▶ REQUIREMENTS
Update the items below by replacing "Open" with "Access" and changing nothing else. Leave the pictures out of your answer.

** begin **

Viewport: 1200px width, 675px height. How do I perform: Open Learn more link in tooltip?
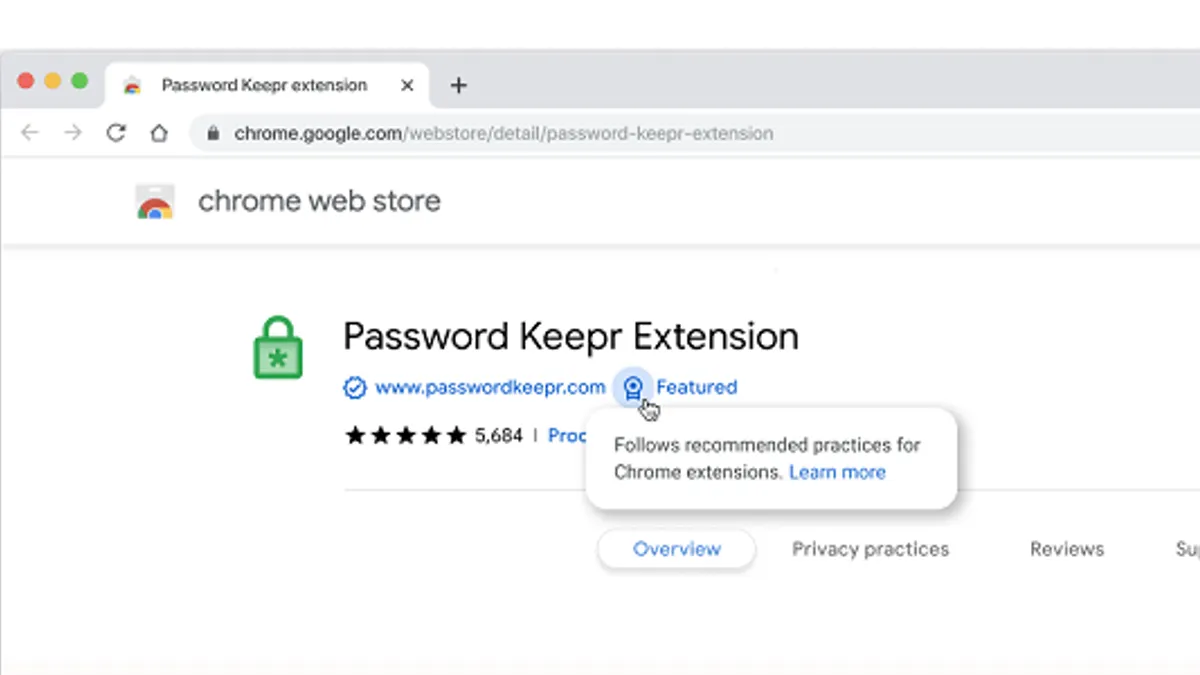(x=837, y=472)
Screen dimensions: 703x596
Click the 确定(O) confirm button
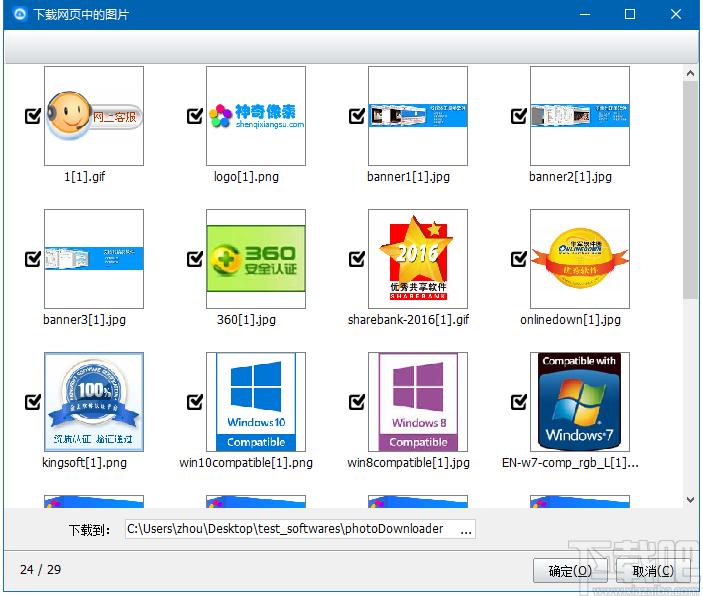point(570,570)
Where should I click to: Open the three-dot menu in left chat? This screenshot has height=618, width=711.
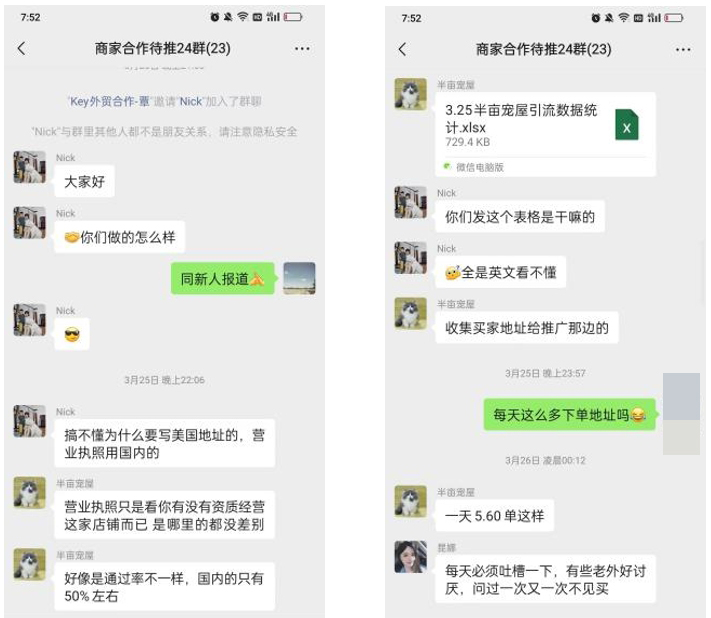302,49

** end **

▶ RESULT FOR THIS EXERCISE
Viewport: 1200px width, 675px height. How do I perform: Access Learn more link in tooltip?
(x=837, y=472)
Screen dimensions: 703x596
Click the 确定(O) confirm button
point(570,570)
Where should I click to: Access the three-dot menu in left chat? This screenshot has height=618, width=711.
302,49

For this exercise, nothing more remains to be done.